Y fue a buscar la caja de herramientas.

Volvió a los pocos minutos con unas llaves inglesas y se puso a trabajar. Pronto tuvo separado del cochecito el volante y se lo tendió al pequeño.

—¿Verdad que es precioso, abuelito?

El abuelo afirmó que era el volante ideal para su coche de carreras.

—¿Y ahora podremos encontrar unos buenos complementos para la carrocería? —preguntó el anciano al hombre del mono.

—Sírvanse ustedes mismos lo que quieran de ese montón —manifestó el hombre, señalando una pila de restos metálicos.

Ricky y el abuelo seleccionaron una serie de relucientes tiras metálicas.
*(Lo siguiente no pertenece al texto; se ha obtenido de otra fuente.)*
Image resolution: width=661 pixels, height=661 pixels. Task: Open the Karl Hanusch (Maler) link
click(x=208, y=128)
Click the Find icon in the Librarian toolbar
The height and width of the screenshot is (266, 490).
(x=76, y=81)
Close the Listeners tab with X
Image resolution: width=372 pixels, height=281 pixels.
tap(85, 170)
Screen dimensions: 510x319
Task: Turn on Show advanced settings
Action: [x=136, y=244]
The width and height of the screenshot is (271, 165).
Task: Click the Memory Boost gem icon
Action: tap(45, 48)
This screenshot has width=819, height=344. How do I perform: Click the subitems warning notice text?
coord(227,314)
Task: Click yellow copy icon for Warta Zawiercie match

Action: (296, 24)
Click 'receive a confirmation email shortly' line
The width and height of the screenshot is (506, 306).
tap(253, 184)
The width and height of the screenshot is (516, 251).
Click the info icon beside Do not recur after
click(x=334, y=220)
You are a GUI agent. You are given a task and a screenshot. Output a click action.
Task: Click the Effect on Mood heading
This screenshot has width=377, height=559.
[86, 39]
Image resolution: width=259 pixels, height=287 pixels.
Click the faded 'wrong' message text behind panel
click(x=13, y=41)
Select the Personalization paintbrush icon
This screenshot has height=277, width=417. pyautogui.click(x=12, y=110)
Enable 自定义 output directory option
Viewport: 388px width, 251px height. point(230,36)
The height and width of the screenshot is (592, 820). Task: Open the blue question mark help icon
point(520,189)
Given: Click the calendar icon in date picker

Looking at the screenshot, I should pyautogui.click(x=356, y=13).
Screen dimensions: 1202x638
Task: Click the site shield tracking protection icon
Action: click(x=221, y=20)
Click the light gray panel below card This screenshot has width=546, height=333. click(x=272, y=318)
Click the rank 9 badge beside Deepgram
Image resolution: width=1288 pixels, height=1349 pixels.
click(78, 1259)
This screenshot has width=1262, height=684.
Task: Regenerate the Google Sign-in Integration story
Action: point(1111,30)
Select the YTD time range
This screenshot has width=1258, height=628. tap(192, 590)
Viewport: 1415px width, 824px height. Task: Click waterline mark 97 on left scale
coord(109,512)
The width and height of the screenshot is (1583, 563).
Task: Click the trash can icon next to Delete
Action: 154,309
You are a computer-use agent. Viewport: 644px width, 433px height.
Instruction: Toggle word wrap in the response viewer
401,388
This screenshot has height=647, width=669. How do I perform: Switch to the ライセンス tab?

El chico encontró una rejilla de radiador que no tenía ni un solo arañazo.

—No sé lo veloz que será, pero sí estoy seguro de que va a resultar el de mejor apariencia de toda la competición —declaró el abuelo.

—Ahora que recuerdo. Tengo algo que sé que le gustará a este hombrecito.

El hombre se inclinó sobre un viejo automóvil, mientras el abuelo afirmaba, riendo, que aquel aparato tenía que haber sido construido antes del año mil novecientos uno. Buscó algo dentro y no tardó en desatornillar un objeto que puso en manos de Ricky.

—¡Canastos! ¡Qué estupenda bocina antigua! —gritó Ricky.

—Sí. Funciona a mano —replicó el hombre—. La cosa más apropiada para un coche de carreras infantil.

Ricky oprimió dos veces la bocina, que sonó estrepitosamente. ¡Pavuuu! ¡Pavuuu!

—Esto hará que se aparte cualquiera que se ponga en medio. ¡Voy a dar unos sustos! —declaró el pequeño, muy contento—. Después el abuelo pagará el importe de las compras.

Ricky colocó sus tesoros en la parte trasera de la furgoneta y el abuelo se sentó al volante para regresar a casa. A la entrada de Shoreham, pasaron junto a un prado que se extendía a mano derecha.

Ricky se quedó contemplando el espacio verde y, a los lejos, vio a dos chicos jugando con lo que parecía un caballo pequeño. Mientras miraba, vio que los chicos golpeaban con fuerza al animal, para obligarle a ir más de prisa. A Ricky no le gustó en absoluto que tratasen así al pobre animal.

—Abuelito, ¿tú crees que aquello es un caballo? —preguntó.

El abuelo Hollister redujo un poco la marcha para mirar a donde su nieto señalaba.

—A mí no me parece un caballo, Ricky —contestó—. Más bien creo que es un asno.

Y sin más, continuaron adelante, hablando del magnífico coche de carreras que iban a construir. Cuando se detenían en la entrada, vieron que Holly entraba en la casa llorando.

—¿Qué le habrá pasado? —dijo Ricky.

Saltó de la furgoneta para entrar detrás de la niña, por la puerta trasera.

—¡Mamá! ¡Mamá! —decía Holly, con desesperación, entre grandes hipidos.

—¿Qué ha pasado? —preguntó la madre, tomando a su hija por los hombros.

—¡«Domingo» ha desaparecido! —sollozó Holly—. ¡Nuestro burrito no está por ninguna parte!